Oath of Obedience (Deviant Doms 2)
Page 11
Will we crash? Is that what Piero planned?
The flight attendant’s gone back to adjusting snacks and beverages at the front of the plane. I clear my throat to get her attention.
“Yes?”
“Um. Have you…” It’s risky, asking for any information. I don’t know if she’s in league with the Regazzas or the Rossis or anyone. “Have you spoken to Piero?”
She holds my gaze a half a second too long for my comfort, and her smile seems a bit colder. “Not since we left. Why?”
“Oh,” I say, feigning nonchalance. “No reason.”
She goes back to her preparations without another word. My stomach plummets with the turbulence, before I realize we’re heading downward, the nose of the plane tipping forward. I gasp.
“Nothing to worry about, Elise,” she says casually. “Surely you’re not afraid? You’re the bravest flyer I’ve ever met. We’re only preparing to land.”
I breathe in deeply, then release a breath. My chest expands and deflates.
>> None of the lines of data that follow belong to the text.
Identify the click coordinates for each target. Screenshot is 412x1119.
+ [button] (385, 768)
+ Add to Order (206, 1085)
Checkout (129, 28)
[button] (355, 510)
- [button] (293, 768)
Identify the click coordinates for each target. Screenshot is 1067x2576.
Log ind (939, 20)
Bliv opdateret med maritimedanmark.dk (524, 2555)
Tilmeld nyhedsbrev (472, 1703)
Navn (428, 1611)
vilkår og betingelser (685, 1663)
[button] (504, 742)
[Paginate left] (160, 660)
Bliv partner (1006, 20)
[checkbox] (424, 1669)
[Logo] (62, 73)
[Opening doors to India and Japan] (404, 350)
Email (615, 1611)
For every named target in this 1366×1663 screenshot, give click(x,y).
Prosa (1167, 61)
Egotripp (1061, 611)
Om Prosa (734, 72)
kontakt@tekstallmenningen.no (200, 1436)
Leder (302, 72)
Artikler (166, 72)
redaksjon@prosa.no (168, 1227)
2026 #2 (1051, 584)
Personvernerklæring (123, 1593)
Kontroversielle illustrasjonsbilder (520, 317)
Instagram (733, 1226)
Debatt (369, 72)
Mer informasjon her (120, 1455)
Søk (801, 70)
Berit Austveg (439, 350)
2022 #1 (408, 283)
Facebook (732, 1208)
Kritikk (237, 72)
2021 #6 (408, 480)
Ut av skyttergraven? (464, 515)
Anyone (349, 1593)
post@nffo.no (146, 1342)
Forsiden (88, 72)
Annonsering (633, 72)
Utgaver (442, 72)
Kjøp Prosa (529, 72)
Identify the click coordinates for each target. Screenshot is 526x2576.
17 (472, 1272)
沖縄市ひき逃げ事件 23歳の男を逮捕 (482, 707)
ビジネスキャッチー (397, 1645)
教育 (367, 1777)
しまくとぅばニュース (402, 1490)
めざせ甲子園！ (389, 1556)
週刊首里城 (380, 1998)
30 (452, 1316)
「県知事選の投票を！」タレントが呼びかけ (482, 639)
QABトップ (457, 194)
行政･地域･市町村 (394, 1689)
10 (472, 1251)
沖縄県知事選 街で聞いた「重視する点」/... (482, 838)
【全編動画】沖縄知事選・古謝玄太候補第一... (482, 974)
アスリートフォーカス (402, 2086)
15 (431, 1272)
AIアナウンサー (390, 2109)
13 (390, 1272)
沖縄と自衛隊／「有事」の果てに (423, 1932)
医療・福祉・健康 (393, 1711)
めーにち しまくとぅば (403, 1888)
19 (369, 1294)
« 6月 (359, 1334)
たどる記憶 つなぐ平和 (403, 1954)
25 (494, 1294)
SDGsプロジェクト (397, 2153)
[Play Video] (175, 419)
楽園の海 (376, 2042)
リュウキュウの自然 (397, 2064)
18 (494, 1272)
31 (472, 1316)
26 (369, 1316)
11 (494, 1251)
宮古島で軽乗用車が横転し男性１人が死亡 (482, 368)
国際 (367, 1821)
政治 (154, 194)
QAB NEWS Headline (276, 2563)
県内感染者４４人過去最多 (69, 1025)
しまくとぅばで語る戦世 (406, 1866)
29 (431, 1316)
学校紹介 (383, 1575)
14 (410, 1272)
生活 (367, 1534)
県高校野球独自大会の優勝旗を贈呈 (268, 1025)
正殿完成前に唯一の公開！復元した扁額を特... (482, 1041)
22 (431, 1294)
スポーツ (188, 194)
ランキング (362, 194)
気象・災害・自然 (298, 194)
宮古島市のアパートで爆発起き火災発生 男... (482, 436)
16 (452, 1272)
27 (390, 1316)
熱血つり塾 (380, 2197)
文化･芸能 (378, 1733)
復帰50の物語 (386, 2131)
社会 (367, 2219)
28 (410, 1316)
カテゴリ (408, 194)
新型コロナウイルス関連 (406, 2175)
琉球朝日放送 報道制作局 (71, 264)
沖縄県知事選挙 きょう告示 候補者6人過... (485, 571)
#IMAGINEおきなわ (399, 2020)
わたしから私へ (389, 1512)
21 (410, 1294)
I decide it’s best not to reply, as I watch the clouds zoom past the windows like lightning, and my stomach hits my shoes.
I text Elise.
Me: Did you talk to Piero? What’s his plan?
No response. I wait another half a minute and still, nothing.
Me: Hello? Yoo-hoo. Elise? Babe, we’re about to land… or crash… and I don’t know what’s happening next.
Nothing.
My stomach clenches when we hit a particularly rough patch. I close my eyes and try to remember how to breathe through my nose. We’re going to crash. I know it.
I text Elise again, but there’s no response. Oh God, I hope she’s okay. I don’t know what her father is capable of and wouldn’t put it past him to hurt her. I try to put my troubled mind at rest, but the next bout of turbulence makes me whimper out loud.
“Breathe,” the flight attendant says. I didn’t even realize she’s at my side. She leans in and murmurs in my ear. “The pilot doesn’t know who you are. I do. I’ve escorted Elise on many flights, and you may look like her from afar, but you’re not Elise.”
Shit. I breathe in through my nose, too petrified of the looming crash to worry about what she’s telling me.
“Piero paid me to help you escape, but then you’re on your own. I’ve already gone above and beyond the call of duty.”
I nod wordlessly, for if I open my mouth, I’m going to be sick, and throwing up on the only advocate I have is probably a terrible mistake.
“We’re not going to really crash. It’s too unpredictable. We’re calling it a rocky landing, and it will cause enough distraction for you to get away.” She lowers her voice to a whisper, as my heart beats faster. “But listen to me. You are on your own. You get me?”
I nod. “Of course.”
“Good.”
The plane dips again, and I realize for the first time I can actually see the ground below us. I close my eyes so I don’t see and tell myself I’m just elevating, elevating, and no one will hurt me. I can get through this. I’ve gotten through so much more than this.
“When the plane hits, you get to the exit, and you run.”
I nod, but don’t look at her, my eyes still closed tightly against the pounding in my ears.
She curses under her breath in Italian, and even though my Italian isn’t the best, I swear I hear her say something about stupid little girl. But I don’t have time to be affronted, because the next bit of turbulence rocks me to my very core.
“Hey!” she yells. “You don’t have to make it so—” But she never completes her sentence. The plane’s dragged down, then up, and we’re both screaming as we’re tossed about like ice in a blender. I grit my teeth, too scared to make a sound, and when we hit, something smacks my head. And everything comes to a stuttering halt.
“I got her.” A deep, masculine voice with an edge of a rasp in it. “She’s over here.”
“You got the pilot? Flight attendant?”
“Yeah, they’re fine.”
I try to open my eyes, but they’re so heavy. I’m enveloped in the smell of leather and pine, warm in the back of—
I sit up, and my head hits the back of the seat. I wince on impact. Oh, God. I’m in someone’s car and I’m being taken somewhere.
Shit. Shit, shit, shit.
I try to open my mouth, but it won’t work. Something’s wrapped up against my head. Whoever’s driving this thing drives like a bat out of hell, every rock and divot in the road making us lurch and lunge.
“Stop, oh my God,” I manage to mutter, and the driver almost crashes the car. He flinches as if struck.
“My God, when did you come to?”
My stomach quivers uneasily. “I… Just now, I guess. Where am I?”
This isn’t how this was supposed to go. We were supposed to fake a crash, and I was going to escape.